And in a small city the place job alternatives are restricted, many individuals depend on the seasonal work the Ice Basic supplies for additional revenue, Riley says.
Like many older Nenana residents, Riley has labored for the Ice Basic for years in several capacities. Now a board member for the Nenana Ice Basic Affiliation Inc.,the nonprofit charitable gaming group that organizes the occasion, Riley began out as a ticket “turner” in 1966, flipping over tickets so a typist might write up the purchaser’s timing guess utilizing an Underwood typewriter. As of late, staff use computer systems for knowledge entry, says Cherrie Forness, who was the director of the Ice Basic for 26 years earlier than handing over the reins to Baker final 12 months. However in any other case, “every thing remains to be dealt with the identical,” Forness says.

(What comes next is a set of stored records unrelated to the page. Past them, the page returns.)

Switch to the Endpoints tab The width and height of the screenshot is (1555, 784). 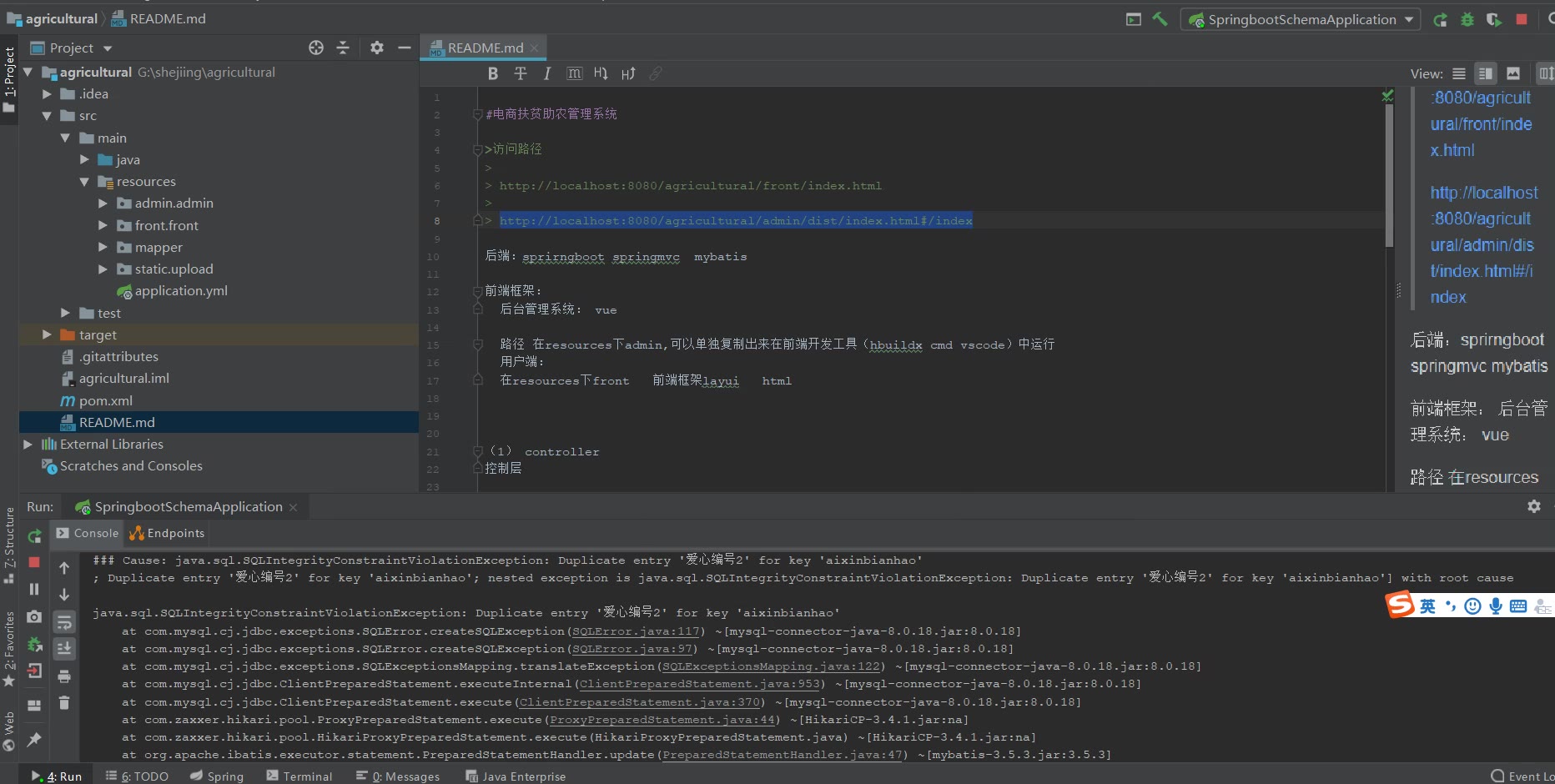click(167, 533)
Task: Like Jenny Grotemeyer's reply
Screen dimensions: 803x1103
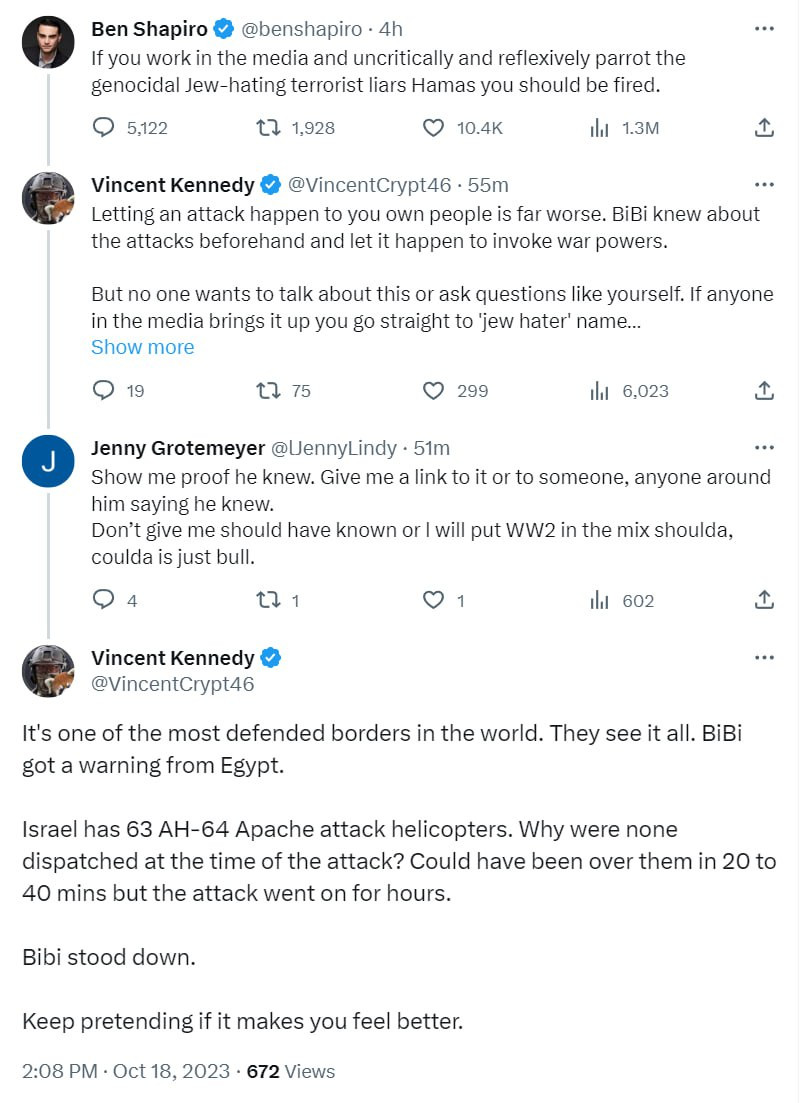Action: point(433,600)
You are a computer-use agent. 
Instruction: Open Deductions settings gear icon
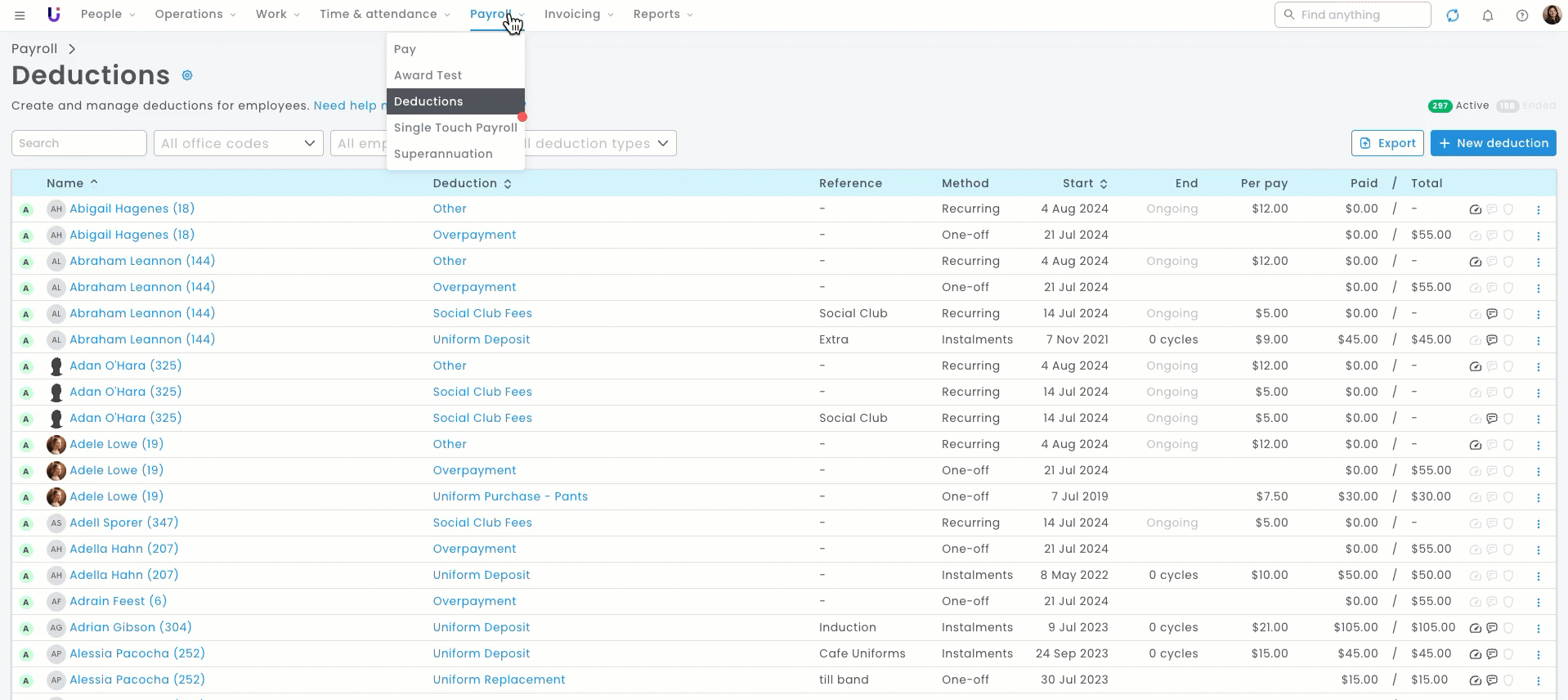(187, 75)
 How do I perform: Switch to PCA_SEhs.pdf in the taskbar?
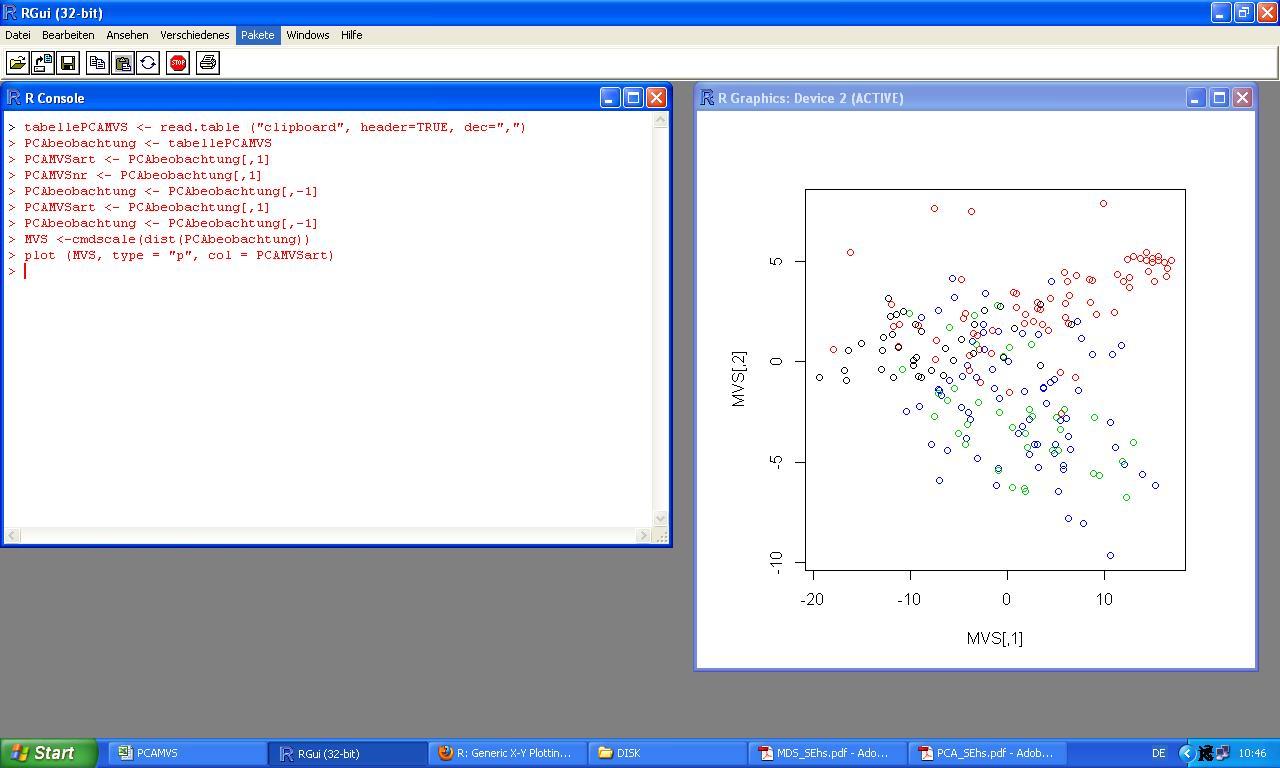(986, 753)
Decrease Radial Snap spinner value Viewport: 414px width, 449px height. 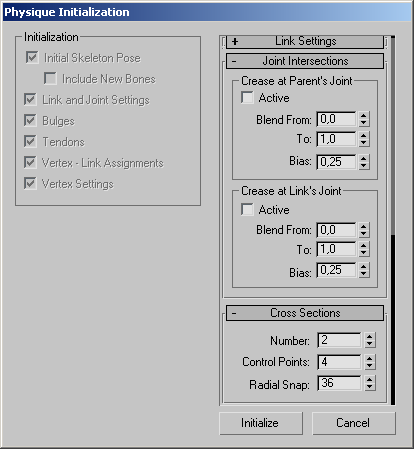point(370,387)
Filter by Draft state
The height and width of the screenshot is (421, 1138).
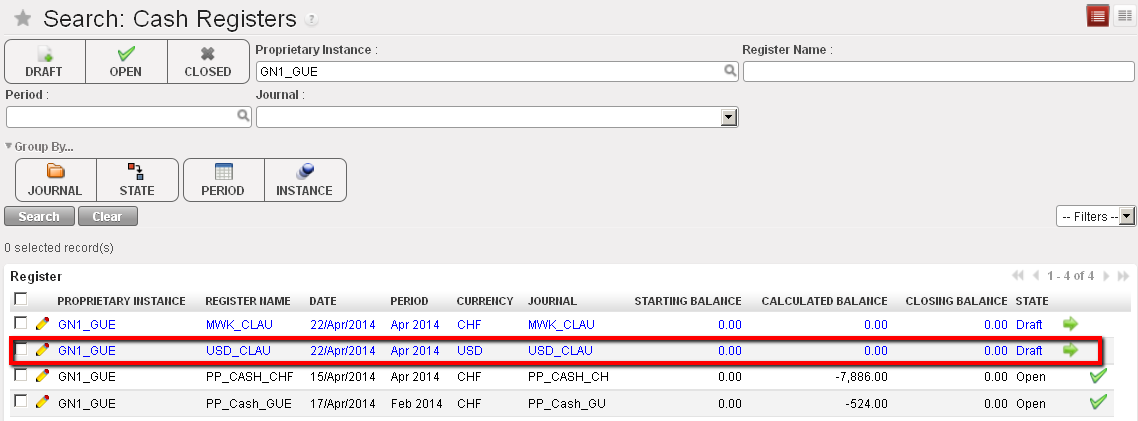pos(45,62)
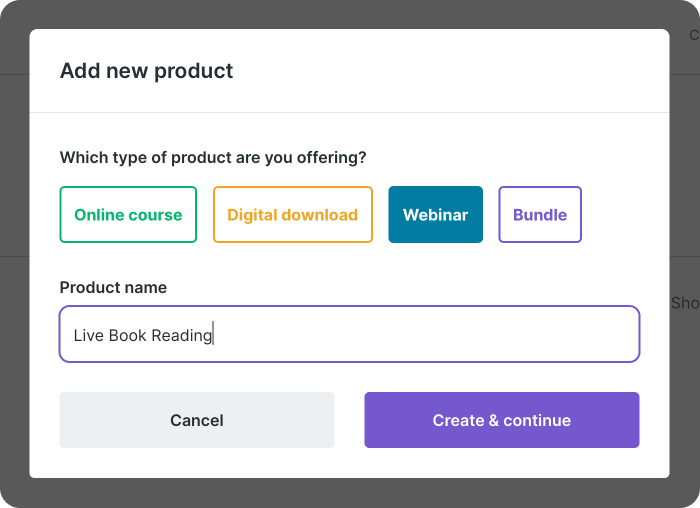Viewport: 700px width, 508px height.
Task: Click the partially visible "C" in top-right corner
Action: coord(694,36)
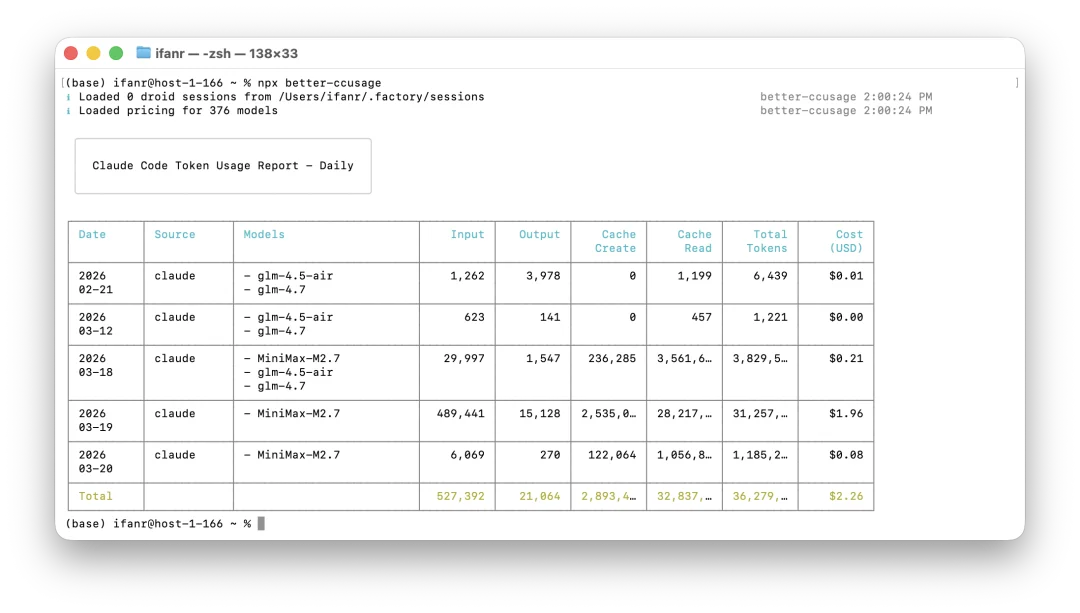The image size is (1080, 613).
Task: Select the $2.26 total cost value
Action: pyautogui.click(x=848, y=495)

In January, the Ice Basic workers put together to mail or ship the ticket cans—massive, purple jugs emblazoned with a picture of the tripod—to companies throughout the state that promote Ice Basic tickets. Prospects fill out tickets with their guesses and drop them into the cans, which sit on counter tops at gasoline stations, barbershops, comfort shops and grocery shops between February 1 and April 5. Then, the cans are picked up by Ice Basic workers or mailed again to Nenana.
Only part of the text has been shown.